> **Stored data**
* * * * * * * * *

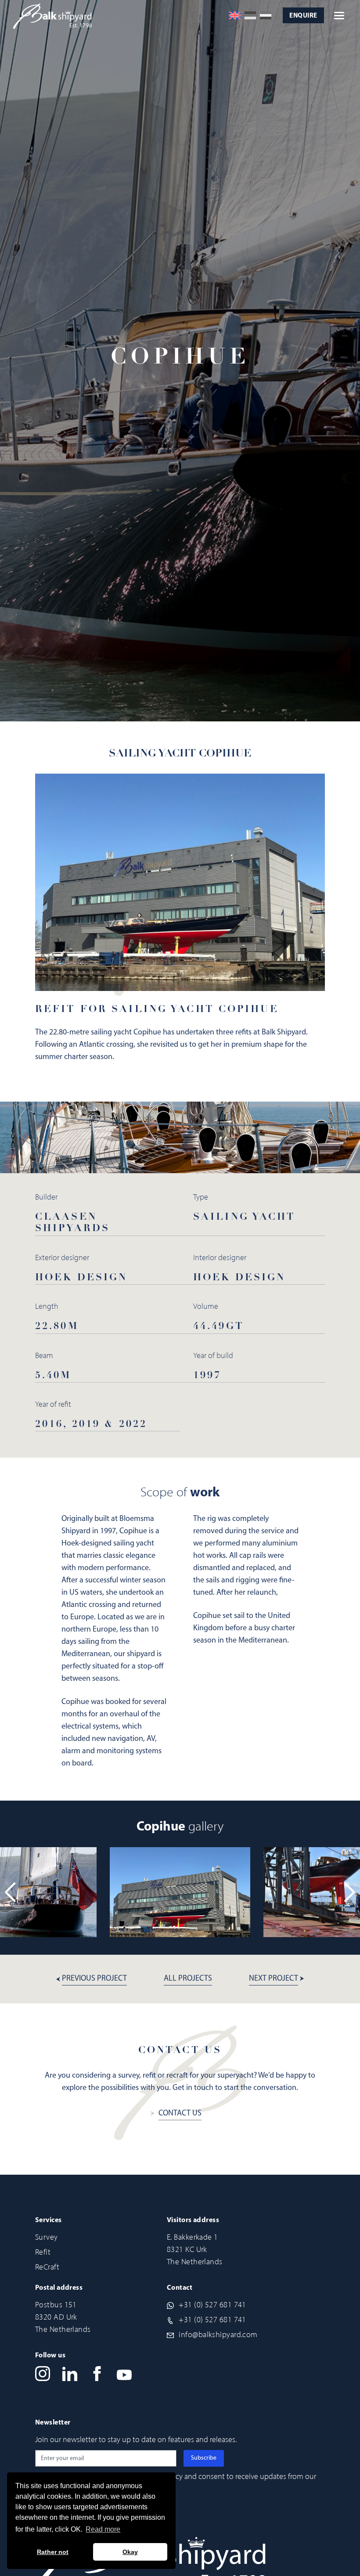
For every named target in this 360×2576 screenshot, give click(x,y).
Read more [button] (103, 2529)
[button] (350, 1892)
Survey (46, 2237)
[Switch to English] (235, 15)
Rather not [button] (52, 2551)
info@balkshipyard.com (218, 2334)
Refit (42, 2252)
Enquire (303, 16)
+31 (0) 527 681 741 (212, 2304)
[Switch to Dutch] (266, 15)
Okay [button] (130, 2551)
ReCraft (47, 2267)
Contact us (180, 2114)
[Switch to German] (250, 15)
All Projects (188, 1979)
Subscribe (203, 2458)
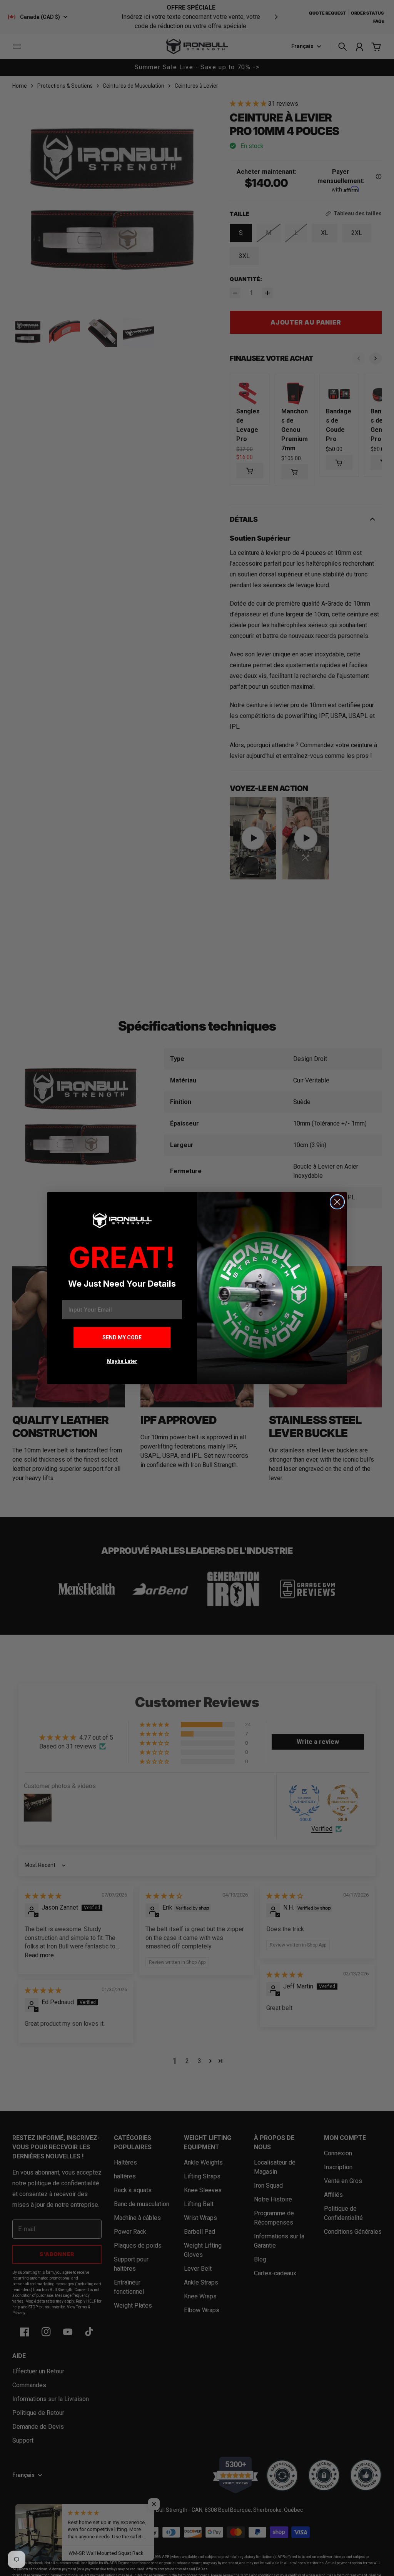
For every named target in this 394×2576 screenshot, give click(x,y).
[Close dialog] (337, 1202)
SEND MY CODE (122, 1337)
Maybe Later (122, 1361)
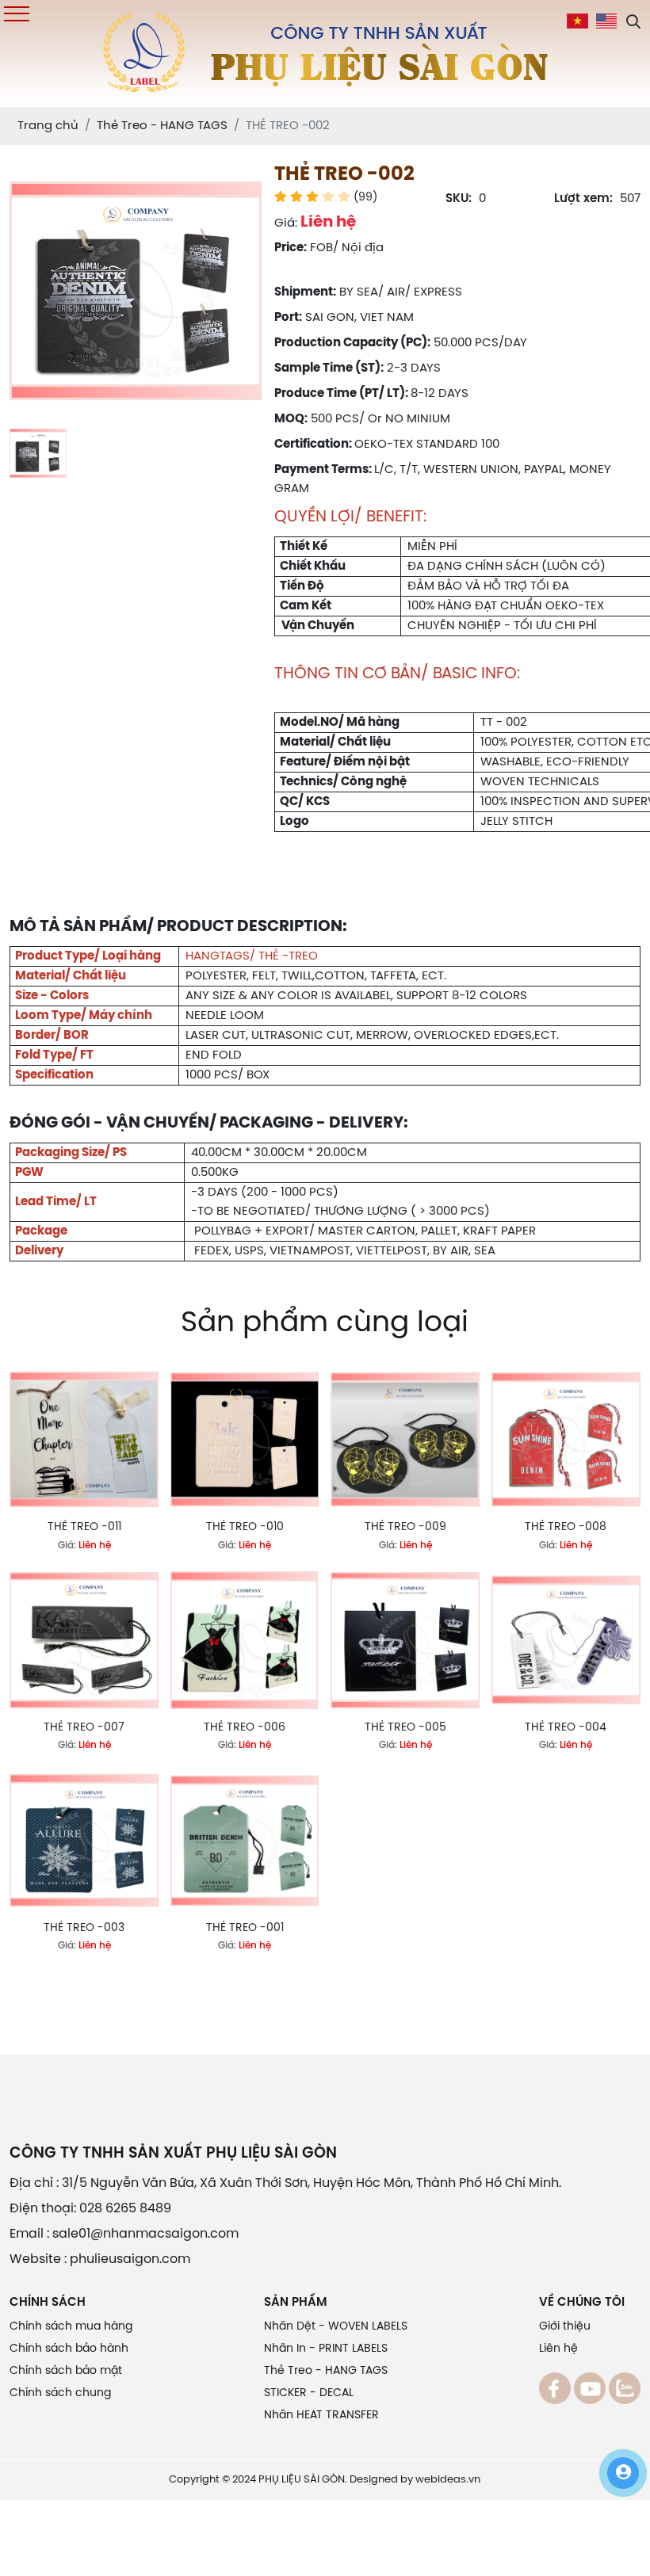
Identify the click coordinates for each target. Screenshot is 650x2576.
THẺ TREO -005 (405, 1728)
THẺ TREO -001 (245, 1928)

* * * * * * * * *

> **Task description**
Once you have found every line above holding the word "Switch", copy those lines.

> **Output for this exercise**
[Switch to English] (235, 15)
[Switch to Dutch] (266, 15)
[Switch to German] (250, 15)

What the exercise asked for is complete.